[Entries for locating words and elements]
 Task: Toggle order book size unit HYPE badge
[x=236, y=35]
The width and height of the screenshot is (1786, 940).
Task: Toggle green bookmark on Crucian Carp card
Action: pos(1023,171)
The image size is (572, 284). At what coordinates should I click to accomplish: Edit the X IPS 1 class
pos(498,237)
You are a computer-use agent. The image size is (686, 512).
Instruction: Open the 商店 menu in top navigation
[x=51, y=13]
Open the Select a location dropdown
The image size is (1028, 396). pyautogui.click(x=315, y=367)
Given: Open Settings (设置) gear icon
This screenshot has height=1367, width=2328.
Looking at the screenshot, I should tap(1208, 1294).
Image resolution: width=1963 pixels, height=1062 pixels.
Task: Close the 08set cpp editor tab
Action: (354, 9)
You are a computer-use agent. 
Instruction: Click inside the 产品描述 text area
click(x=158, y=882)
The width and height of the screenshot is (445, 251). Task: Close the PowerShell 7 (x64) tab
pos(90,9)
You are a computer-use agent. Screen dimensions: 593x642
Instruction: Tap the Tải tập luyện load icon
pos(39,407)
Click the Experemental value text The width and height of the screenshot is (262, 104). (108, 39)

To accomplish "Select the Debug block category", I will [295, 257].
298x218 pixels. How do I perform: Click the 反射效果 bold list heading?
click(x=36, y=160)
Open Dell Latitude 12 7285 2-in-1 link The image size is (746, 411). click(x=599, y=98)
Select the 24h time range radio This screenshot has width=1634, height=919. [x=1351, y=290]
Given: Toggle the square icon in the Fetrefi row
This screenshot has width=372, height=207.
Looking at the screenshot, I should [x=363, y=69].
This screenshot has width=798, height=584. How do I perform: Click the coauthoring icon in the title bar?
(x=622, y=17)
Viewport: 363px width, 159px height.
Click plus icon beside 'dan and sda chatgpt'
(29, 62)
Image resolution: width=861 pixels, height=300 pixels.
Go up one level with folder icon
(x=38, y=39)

- **YOUR INSTRUCTIONS**
Copy all of the records above line for line, without changing anything.

- **SOLUTION FOR THIS EXERCISE**
 Task: Toggle order book size unit HYPE badge
[x=236, y=35]
The width and height of the screenshot is (1786, 940).
Task: Toggle green bookmark on Crucian Carp card
Action: pos(1023,171)
The image size is (572, 284). At what coordinates should I click to accomplish: Edit the X IPS 1 class
pos(498,237)
You are a computer-use agent. The image size is (686, 512).
Instruction: Open the 商店 menu in top navigation
[x=51, y=13]
Open the Select a location dropdown
The image size is (1028, 396). pyautogui.click(x=315, y=367)
Given: Open Settings (设置) gear icon
This screenshot has height=1367, width=2328.
Looking at the screenshot, I should tap(1208, 1294).
Image resolution: width=1963 pixels, height=1062 pixels.
Task: Close the 08set cpp editor tab
Action: (354, 9)
You are a computer-use agent. 
Instruction: Click inside the 产品描述 text area
click(x=158, y=882)
The width and height of the screenshot is (445, 251). Task: Close the PowerShell 7 (x64) tab
pos(90,9)
You are a computer-use agent. Screen dimensions: 593x642
Instruction: Tap the Tải tập luyện load icon
pos(39,407)
Click the Experemental value text The width and height of the screenshot is (262, 104). (108, 39)

To accomplish "Select the Debug block category", I will [295, 257].
298x218 pixels. How do I perform: Click the 反射效果 bold list heading?
click(x=36, y=160)
Open Dell Latitude 12 7285 2-in-1 link The image size is (746, 411). click(x=599, y=98)
Select the 24h time range radio This screenshot has width=1634, height=919. [x=1351, y=290]
Given: Toggle the square icon in the Fetrefi row
This screenshot has width=372, height=207.
Looking at the screenshot, I should [x=363, y=69].
This screenshot has width=798, height=584. How do I perform: Click the coauthoring icon in the title bar?
(x=622, y=17)
Viewport: 363px width, 159px height.
Click plus icon beside 'dan and sda chatgpt'
(29, 62)
Image resolution: width=861 pixels, height=300 pixels.
Go up one level with folder icon
(x=38, y=39)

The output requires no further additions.